За несколько месяцев или недель до осады Лагуата Фатима с Мерием тайком принимают двух офицеров французской части, патрулировавшей в окрестностях, но не в целях предательства, а только ради ночи любви, «да оградит нас Аллах от греха!».
— После уличных боев 4 и 5 декабря трупов стало так много, что колодцы оазиса оказались переполнены! — рассказывала я.
— А Фатима? А Мерием? — не выдержав, прерывает меня Лла Зохра, с удивлением обнаружив, что внимает этой истории, словно легенде, сочиненной аэдом-древнегреческим певцом. Откуда ты все это взяла? — нетерпеливо спрашивает она.
— Я это вычитала! — отвечаю я. — Один очевидец рассказал об этом своему другу, а тот потом написал.
Итак, лейтенант, один из тех, кого принимали уроженки Улед-Найла, входит в состав первой атакующей роты. Он дрался весь день. Когда же наступило затишье-«сражались, пока не дошли до самого сердца города», уточняет он, — узнав вдруг места, где они очутились, он вместе с сержантом направляется к жилищу танцовщиц.

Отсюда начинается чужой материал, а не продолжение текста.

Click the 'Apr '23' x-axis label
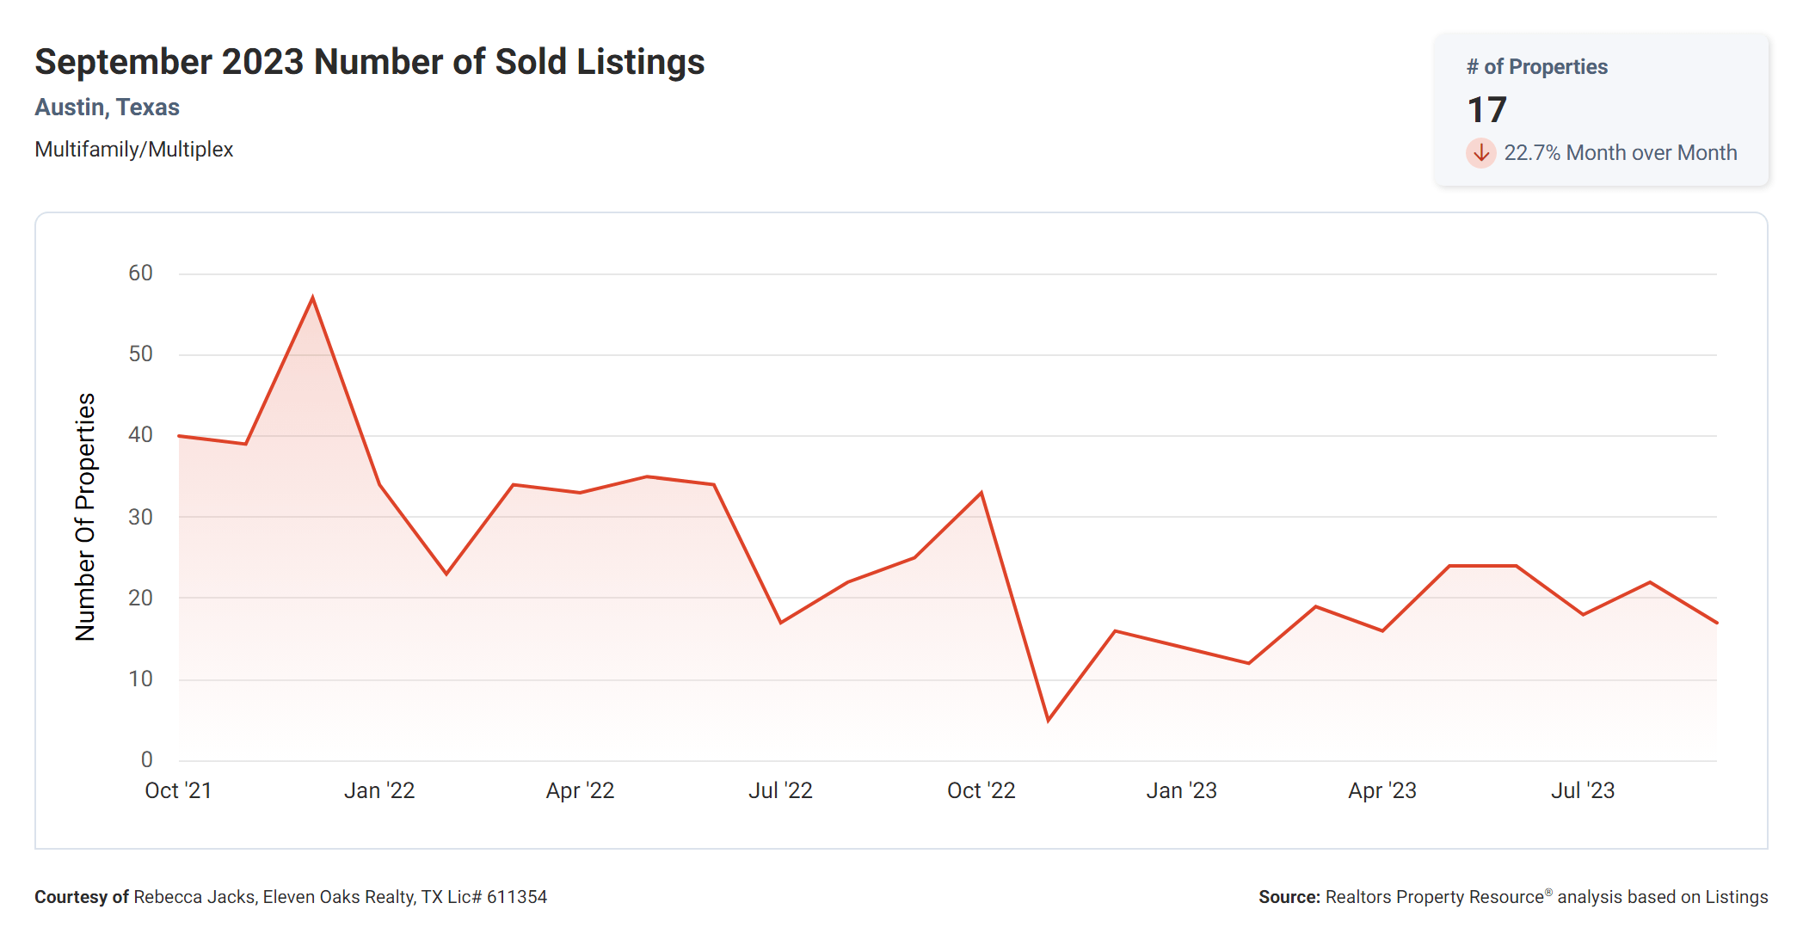This screenshot has width=1803, height=946. point(1381,790)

Оттуда выходит солдат: с покрасневшего от крови штыка капли ее стекают в ствол. За ним следуют двое сообщников, руки их полны женских украшений, все трое тут же спасаются бегством.
«Слишком поздно!»- думает лейтенант, входя в дом, где его так приветливо встречали раньше.
И это конец.
«Фатима была уже мертва, Мерием — при последнем издыхании. Одна лежала во дворе, другая — у самой лестницы, с которой она скатилась головой вниз» — так рассказывает очевидец, а художник записывает.

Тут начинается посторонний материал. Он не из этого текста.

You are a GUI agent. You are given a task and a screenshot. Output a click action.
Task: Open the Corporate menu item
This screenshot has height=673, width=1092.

Две юные танцовщицы, обнаженные до пояса, с видневшимися сквозь разорванную ткань бедрами, распростерлись с непокрытыми головами, лишенные каких бы то ни было украшений; ни диадемы, ни подвесок, ни халхалов, ни коралловых ожерелий с золотыми монетами, ни стеклянных пряжек — ничего… А во дворе все еще горел разведенный в печи огонь и блюдо с остатками недавно приготовленного кускуса не успело остыть. Все, казалось, было на месте: прялка и веретено с шерстью… только ларец из оливкового дерева с вырванными петлями валялся на боку — понятное дело, пустой.
«Умирая у меня на руках, Мерием выронила форменную пуговицу, сорванную ею с убийцы!» — вздыхает лейтенант, подоспевший слишком поздно.

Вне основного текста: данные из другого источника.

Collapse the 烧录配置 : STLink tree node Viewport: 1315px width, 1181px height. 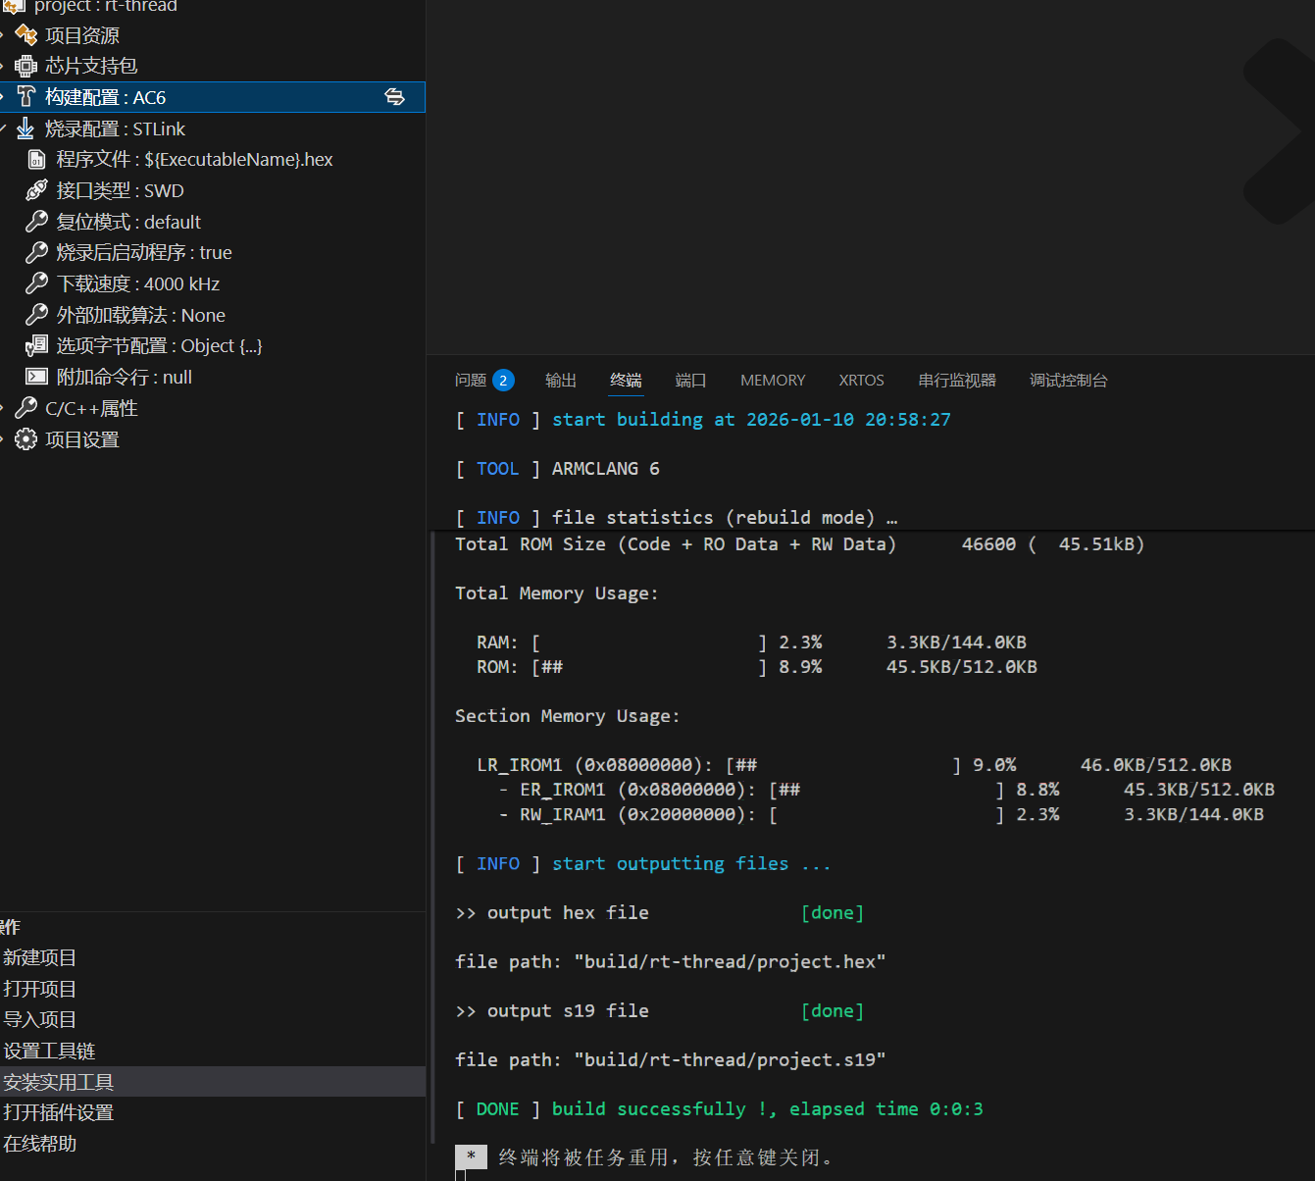(x=4, y=128)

Через полгода офицер передал этот трофей Фромантену, и тот сохранил его. Фромантен так никогда и не напишет картину гибели танцовщиц. Но, быть может, именно этот вполне осязаемый предмет заставил художника, живописующего алжирскую охоту, стать бытописателем скорби?.. Словно рука Фромантена опередила его кисть, и слова оказалось довольно, чтобы донести до нас воплотившуюся в нем весть из прошлого…
Умирающая Мерием протягивает руку с форменной пуговицей, предназначая ее любовнику или другу любовника, которому остается только одно: писать. И время исчезает. Теперь уже я, твоя сестра, перевожу этот рассказ на родной язык и передаю его тебе. Так, матушка, сидя рядом с тобой возле твоего огорода, я превращаюсь в некую сказительницу, пробуя свои силы.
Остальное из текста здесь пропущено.